Being Empathic: what does it mean?
Leaders are told to be more empathetic, but what does that actually look like in practice?
First, what it is not:
It is not saying, “I know exactly how you are feeling.” Most people hear that and think, “No, you don’t.” It is also not sympathy. Sympathy is feeling for someone, often from a bit of a distance. Empathy is feeling with them, sitting beside their experience without trying to fix, minimize, or match it.
In leadership, that difference matters.
When leaders consistently show real empathy, a few things happen:
Trust deepens, both with direct reports and cross functional partners
Psychological safety grows, so people bring up issues earlier instead of hiding them
Ideas get better, because people feel safe to disagree, push back, and explore
Relationships strengthen, which directly supports performance and resilience
Practically, empathy sounds like:
“Tell me more about what is making this hard.”

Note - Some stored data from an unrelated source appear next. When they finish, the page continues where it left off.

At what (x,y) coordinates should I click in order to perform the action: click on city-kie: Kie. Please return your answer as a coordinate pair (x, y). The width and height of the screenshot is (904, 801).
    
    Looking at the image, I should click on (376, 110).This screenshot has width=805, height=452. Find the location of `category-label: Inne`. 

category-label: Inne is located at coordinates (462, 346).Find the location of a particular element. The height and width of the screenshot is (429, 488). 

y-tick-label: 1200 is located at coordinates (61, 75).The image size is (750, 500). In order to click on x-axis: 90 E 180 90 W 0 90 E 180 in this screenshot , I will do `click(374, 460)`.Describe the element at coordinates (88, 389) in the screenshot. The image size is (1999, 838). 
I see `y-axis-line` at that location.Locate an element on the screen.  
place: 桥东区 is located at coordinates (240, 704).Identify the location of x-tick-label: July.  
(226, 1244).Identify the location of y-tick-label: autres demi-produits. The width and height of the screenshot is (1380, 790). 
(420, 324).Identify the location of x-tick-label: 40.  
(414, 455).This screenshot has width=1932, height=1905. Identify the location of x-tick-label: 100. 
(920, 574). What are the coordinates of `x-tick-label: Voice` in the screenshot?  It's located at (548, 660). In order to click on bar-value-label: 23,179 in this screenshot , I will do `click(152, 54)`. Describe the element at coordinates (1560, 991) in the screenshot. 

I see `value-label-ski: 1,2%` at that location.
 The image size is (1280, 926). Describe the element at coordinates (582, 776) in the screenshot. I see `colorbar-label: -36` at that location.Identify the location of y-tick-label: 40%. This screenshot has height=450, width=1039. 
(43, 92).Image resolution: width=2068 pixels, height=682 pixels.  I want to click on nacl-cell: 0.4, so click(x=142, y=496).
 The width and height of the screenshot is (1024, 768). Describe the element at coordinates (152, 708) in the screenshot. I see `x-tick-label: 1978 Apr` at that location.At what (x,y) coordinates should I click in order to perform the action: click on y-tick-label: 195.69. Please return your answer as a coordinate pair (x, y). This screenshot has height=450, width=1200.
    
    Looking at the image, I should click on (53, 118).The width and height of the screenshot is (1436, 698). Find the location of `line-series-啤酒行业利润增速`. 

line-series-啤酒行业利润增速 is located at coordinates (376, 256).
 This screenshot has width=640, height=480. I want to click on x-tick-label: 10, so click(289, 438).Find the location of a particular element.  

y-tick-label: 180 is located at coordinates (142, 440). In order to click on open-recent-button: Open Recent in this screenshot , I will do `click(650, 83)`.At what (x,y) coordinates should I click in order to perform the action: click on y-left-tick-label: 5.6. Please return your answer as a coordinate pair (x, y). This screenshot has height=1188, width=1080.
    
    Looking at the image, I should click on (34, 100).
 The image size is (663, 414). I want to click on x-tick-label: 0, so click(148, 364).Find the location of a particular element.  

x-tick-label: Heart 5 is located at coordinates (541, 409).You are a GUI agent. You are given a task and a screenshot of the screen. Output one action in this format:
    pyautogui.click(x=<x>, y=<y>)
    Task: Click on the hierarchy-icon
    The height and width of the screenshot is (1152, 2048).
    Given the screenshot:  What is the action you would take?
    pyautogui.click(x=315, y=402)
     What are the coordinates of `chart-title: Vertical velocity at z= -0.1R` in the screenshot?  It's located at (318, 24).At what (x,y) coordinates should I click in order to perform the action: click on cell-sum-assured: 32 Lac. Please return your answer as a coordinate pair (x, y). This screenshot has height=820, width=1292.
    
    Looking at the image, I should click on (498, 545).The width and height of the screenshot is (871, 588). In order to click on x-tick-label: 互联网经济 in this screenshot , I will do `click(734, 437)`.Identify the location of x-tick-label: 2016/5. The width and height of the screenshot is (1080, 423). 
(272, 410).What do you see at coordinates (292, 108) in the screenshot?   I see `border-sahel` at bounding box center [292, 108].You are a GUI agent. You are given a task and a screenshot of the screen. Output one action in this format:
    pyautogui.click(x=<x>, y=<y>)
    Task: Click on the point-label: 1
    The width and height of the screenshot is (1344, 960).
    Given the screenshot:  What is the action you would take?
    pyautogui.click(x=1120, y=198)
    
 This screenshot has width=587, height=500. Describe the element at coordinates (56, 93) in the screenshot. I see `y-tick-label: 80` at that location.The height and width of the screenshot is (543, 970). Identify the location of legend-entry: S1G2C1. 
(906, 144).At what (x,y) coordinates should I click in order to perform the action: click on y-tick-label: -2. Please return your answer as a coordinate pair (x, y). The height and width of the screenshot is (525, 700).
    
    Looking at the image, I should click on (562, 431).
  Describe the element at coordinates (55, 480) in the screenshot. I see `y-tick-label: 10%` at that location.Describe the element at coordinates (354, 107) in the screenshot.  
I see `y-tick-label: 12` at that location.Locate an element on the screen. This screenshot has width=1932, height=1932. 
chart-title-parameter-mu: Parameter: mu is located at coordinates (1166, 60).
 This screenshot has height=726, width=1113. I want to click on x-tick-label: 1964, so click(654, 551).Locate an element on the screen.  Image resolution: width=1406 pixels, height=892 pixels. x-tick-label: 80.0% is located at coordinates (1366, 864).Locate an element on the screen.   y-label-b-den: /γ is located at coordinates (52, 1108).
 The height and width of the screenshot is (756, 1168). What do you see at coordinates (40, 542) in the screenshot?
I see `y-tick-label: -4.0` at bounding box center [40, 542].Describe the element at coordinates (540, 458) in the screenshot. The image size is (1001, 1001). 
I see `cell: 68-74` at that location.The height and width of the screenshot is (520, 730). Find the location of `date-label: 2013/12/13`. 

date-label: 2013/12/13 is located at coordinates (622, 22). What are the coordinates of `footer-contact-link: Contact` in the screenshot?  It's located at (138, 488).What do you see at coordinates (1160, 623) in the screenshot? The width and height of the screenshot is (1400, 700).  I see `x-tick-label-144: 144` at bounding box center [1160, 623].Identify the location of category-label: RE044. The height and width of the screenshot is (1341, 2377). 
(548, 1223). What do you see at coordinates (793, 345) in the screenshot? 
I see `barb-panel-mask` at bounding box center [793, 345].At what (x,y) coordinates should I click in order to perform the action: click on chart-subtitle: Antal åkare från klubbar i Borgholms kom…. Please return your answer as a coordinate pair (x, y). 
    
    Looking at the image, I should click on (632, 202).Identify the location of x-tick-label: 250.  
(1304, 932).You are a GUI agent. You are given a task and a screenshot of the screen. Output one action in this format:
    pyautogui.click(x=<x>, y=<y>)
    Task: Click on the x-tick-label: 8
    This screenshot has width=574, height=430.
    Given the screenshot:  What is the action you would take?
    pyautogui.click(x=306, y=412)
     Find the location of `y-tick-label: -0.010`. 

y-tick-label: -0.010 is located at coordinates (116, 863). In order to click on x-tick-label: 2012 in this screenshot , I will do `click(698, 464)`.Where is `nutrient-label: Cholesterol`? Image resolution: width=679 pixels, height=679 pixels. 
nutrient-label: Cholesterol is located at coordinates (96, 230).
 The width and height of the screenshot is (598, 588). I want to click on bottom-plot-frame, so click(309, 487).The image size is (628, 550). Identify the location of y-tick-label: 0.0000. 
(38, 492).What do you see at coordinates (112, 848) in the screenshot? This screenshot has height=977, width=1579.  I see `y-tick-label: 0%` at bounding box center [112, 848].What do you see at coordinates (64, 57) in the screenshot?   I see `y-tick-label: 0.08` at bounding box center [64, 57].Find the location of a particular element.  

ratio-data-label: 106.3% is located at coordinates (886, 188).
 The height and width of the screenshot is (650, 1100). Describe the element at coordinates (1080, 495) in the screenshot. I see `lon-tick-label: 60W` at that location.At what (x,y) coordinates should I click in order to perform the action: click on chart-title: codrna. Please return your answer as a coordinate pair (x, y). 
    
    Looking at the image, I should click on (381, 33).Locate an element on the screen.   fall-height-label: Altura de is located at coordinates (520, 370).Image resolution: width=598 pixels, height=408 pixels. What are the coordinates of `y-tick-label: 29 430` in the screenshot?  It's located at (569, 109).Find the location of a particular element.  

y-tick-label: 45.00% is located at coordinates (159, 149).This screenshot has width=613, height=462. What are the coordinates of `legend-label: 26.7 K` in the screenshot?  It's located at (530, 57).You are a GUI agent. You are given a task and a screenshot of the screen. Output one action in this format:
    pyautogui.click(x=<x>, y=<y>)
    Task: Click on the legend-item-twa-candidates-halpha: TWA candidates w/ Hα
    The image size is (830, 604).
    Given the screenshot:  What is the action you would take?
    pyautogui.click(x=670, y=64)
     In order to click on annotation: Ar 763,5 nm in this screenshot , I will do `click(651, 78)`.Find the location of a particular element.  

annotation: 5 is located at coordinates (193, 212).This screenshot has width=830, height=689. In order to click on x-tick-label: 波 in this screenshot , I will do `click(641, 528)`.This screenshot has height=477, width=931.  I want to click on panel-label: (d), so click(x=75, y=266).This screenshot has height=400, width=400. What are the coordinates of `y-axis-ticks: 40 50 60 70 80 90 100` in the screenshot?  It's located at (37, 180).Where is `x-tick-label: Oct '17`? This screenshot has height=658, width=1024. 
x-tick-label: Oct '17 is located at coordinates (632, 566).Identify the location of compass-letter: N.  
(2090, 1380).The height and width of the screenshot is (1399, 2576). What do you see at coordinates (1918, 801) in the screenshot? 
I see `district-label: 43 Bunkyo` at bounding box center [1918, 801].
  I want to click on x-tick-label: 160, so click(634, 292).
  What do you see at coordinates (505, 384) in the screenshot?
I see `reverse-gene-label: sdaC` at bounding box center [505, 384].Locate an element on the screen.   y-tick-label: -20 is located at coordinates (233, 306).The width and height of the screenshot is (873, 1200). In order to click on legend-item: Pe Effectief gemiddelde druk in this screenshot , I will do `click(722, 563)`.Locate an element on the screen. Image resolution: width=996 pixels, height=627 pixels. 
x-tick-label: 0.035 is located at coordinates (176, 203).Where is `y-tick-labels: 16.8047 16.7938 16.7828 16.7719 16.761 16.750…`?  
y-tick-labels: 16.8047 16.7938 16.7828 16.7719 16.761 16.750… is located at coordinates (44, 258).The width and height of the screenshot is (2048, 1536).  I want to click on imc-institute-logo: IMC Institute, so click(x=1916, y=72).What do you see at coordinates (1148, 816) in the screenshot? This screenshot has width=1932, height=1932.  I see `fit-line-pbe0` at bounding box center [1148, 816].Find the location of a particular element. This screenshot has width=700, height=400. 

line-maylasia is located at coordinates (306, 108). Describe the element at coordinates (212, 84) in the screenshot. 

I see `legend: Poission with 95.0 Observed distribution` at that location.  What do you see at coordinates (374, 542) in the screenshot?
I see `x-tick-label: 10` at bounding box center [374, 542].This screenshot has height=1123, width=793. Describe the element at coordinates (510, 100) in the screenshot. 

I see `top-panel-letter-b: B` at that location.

“What part of this is weighing on you the most?”
“I can’t fully know what this is like for you, but I want to understand it better.”
A few coaching questions to reflect on:
When someone on your team is struggling, do you rush to solve, or slow down to understand?
How do people on your team know that it is safe to bring you bad news or half baked ideas?
Action prompt:
What is one concrete way you will practice empathy with someone on your team this week?